PRIDE GRANDPRIX 2003 開幕戦(2003.8.10 さいたまスーパーアリーナ)

 榊原新体制で始動したPRIDEは、2000年以来となるグランプリを開催。後期PRIDEにおいて大きな軸となるグランプリ・システムがここからスタートする。
 この日はさいたま新都心の改札を出た瞬間から、人混みの物凄さに圧倒されたのをよく覚えている。wikiで確認したところ観客動員は40,316人となっているが、おそらくこの当時でのさいたまアリーナの動員記録だったのでは。オープニングの「生ぬるいオンリーワンなどに興味はない。俺が欲しいのはナンバーワンだけだ」というナレーションもテンションが上がったなあ。

 8人によるトーナメントで行われたミドル級GPは1回戦4試合を実施。UFC代表として送り込まれたチャック・リデルは序盤アリスターの打撃に押されるものの、逆転のKO勝利。
 ランペイジは当初ヒカルド・アローナとの対戦が予定されていたものの、アローナの負傷によりBTTから当時現役UFCミドル級王者だったブスタマンチが代理参戦。グラウンドでブスタマンチが主導権を握り、ランペイジ負けたのでは…という印象の試合内容だったが、スプリット判定によりランペイジが辛くも準決勝進出。

 セミで組まれたのは吉田秀彦vs田村潔司による「柔道対UWF」の異次元対決。日本人(できれば吉田)をベスト4に残したいという意図のマッチメイクだったろうが、思惑通り(?)吉田が田村のローキックに苦しめられながらも袖車で一本勝ちを収めた。なおこの試合で田村はなぜか入場曲に『Flame Of Mind』を使わず、手拍子する気満々だったファンに肩透かしを食わせたのもマニア的には忘れられないポイントである。

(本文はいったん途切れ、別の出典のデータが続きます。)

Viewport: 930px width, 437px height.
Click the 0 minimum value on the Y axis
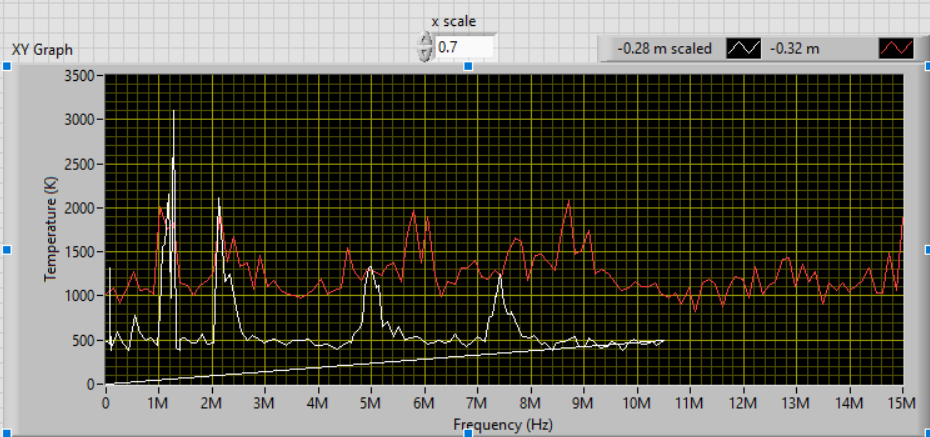(x=94, y=384)
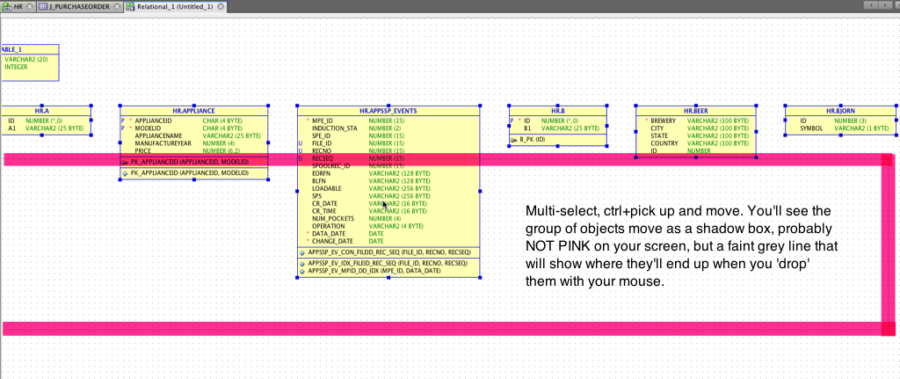Close the J_PURCHASEORDER tab
900x379 pixels.
(117, 7)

 そしてメインで組まれたのは、これが3度目の対戦となるヴァンダレイ・シウバ対桜庭和志。桜庭はこの年3月のシェンブリ戦でもKO負けを喫しており、コンディション的に厳しい状態で王者シウバと対戦。客観的には桜庭の劣勢は明らかだった一方で、1戦目は出会い頭の打撃戦でのKO、2戦目はスラムによる負傷でのTKOという消化不良な決着だったこともあり、ファンとしては「じっくり戦えば勝機があるはず…」という祈りにも似た気持ちで試合開始のゴングを聞いた。
 果たしてと言うべきか、桜庭は序盤はローキックでリズムをつかもうとするものの徐々にシウバの圧力を捌ききれなくなり、最後は右フックをもらってのKO負け。2001年にPRIDEの流れを変えた因縁の対決は、言い訳のきかない完全決着を迎えた。KOパンチをもらった桜庭が直立不動のまま後ろ向きに倒れる場面は、未だに鮮明に頭に浮かぶ。

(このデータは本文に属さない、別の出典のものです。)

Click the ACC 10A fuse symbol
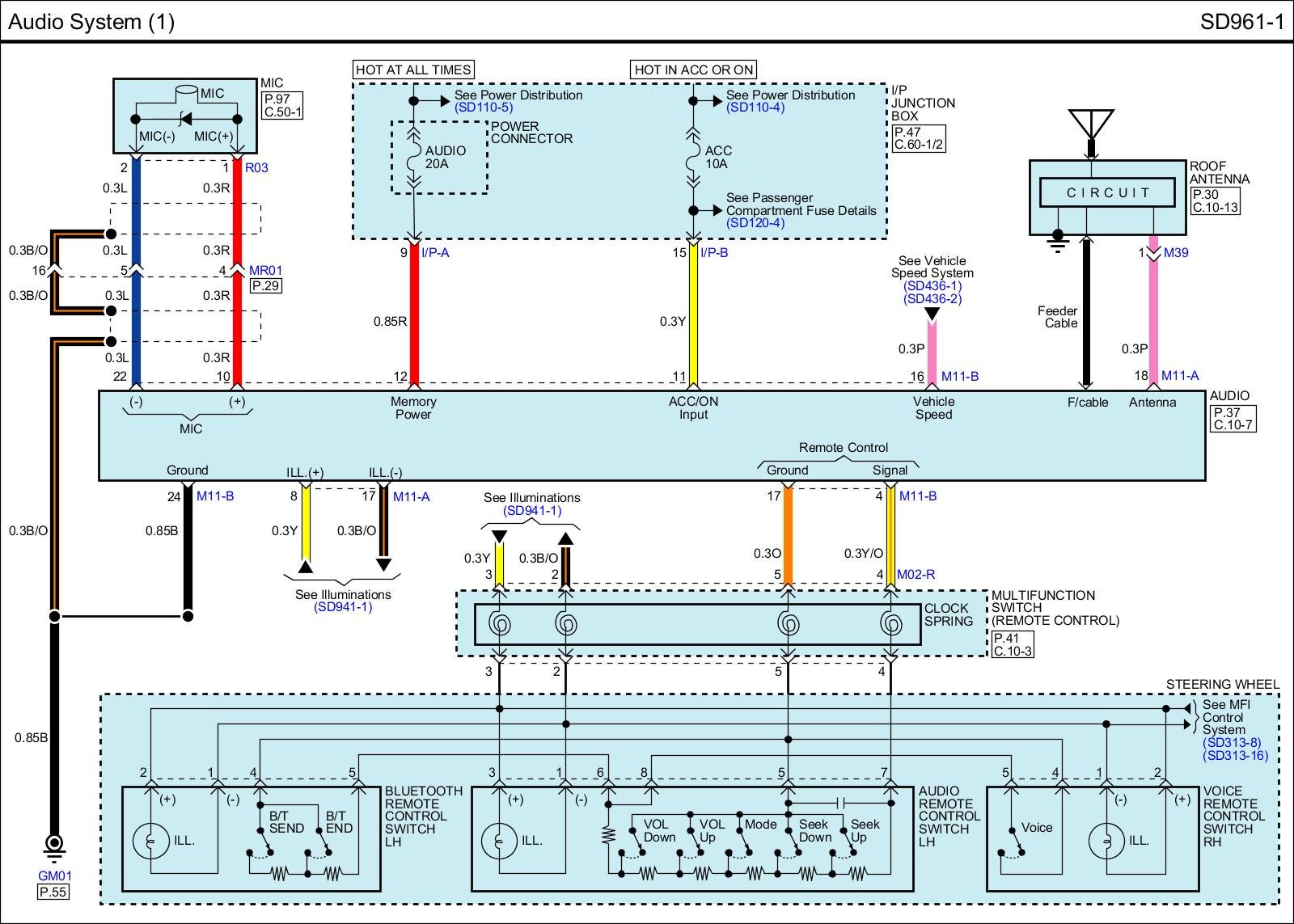 (x=693, y=158)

 とまあGPの4試合だけで十分すぎる密度だったのだが、この時期のPRIDEは大盤振る舞いにも程がありワンマッチではヘビー級3強が登場。そりゃ4万人が押し寄せますわ。
 第1試合(!)に登場したヒョードルはグッドリッジを1分少々で料理。PRIDE本格参戦2戦目となるミルコはボブチャンチンを伝家の宝刀・左ハイで仕留め、ますます存在感を発揮する。
 残るノゲイラは後にUFC王者となるリコ・ロドリゲスと対戦するが、ロドリゲスのレスリングに苦戦。判定勝利を収めるものの試合後にロドリゲスが「俺の勝利を返せ」と不満を述べるほどの微妙な内容で、王座戦線からは一歩後退という印象を残してしまった。この時点ではヒョードル対ミルコのタイトルマッチへ待ったなし、と思われていたのだが…。

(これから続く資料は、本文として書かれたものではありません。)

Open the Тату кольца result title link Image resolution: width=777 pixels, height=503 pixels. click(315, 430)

Commented by at 2020-05-24 22:18 x
ノゲイラvsリコは微妙な判定どころかリコの圧勝といっても良い内容だったような
まさかあの微塵も決まりそうにないアームロックで大加点されたわけでもあるまいし
Commented by nugueira at 2020-06-01 18:59
>な様
 うーん、記憶補正が入っちゃってるかもしれません。また試合映像を見返してみます。